*Record excerpts*

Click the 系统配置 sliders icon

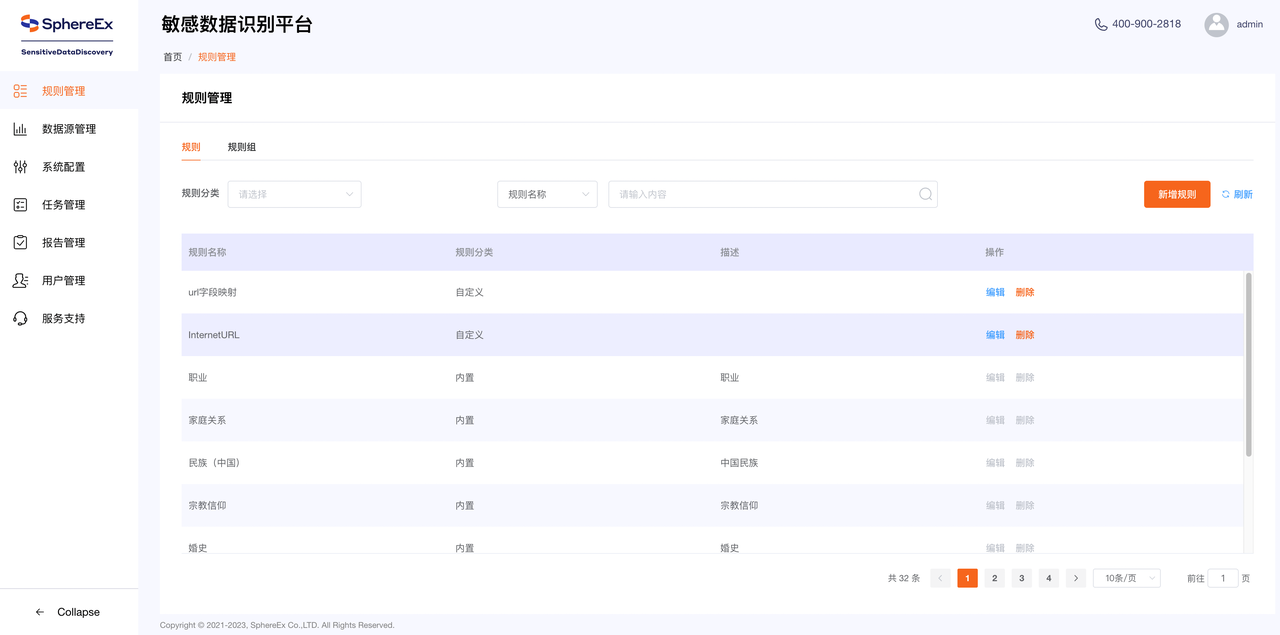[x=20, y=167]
...
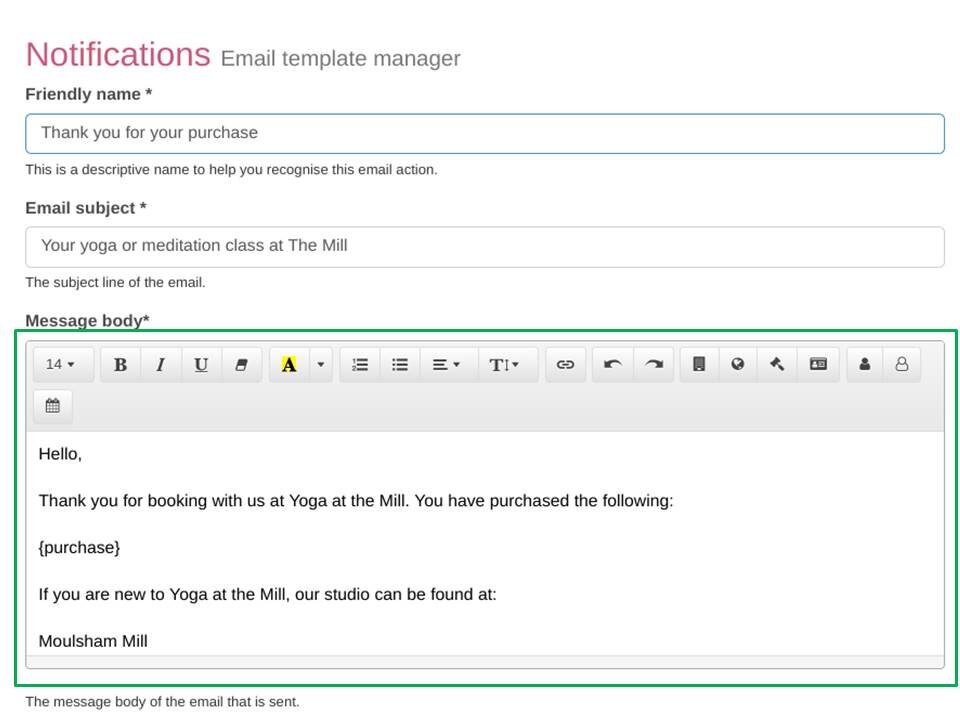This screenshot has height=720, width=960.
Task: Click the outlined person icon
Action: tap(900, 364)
* * *
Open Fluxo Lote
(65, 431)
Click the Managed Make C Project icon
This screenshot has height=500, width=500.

*Aim of the task*
Within the material above, the line with "Click the Managed Make C Project icon" opens the range and the line with "This screenshot has height=500, width=500." closes it; reproduce that range word for word.

*Result of the task*
Click the Managed Make C Project icon
This screenshot has height=500, width=500.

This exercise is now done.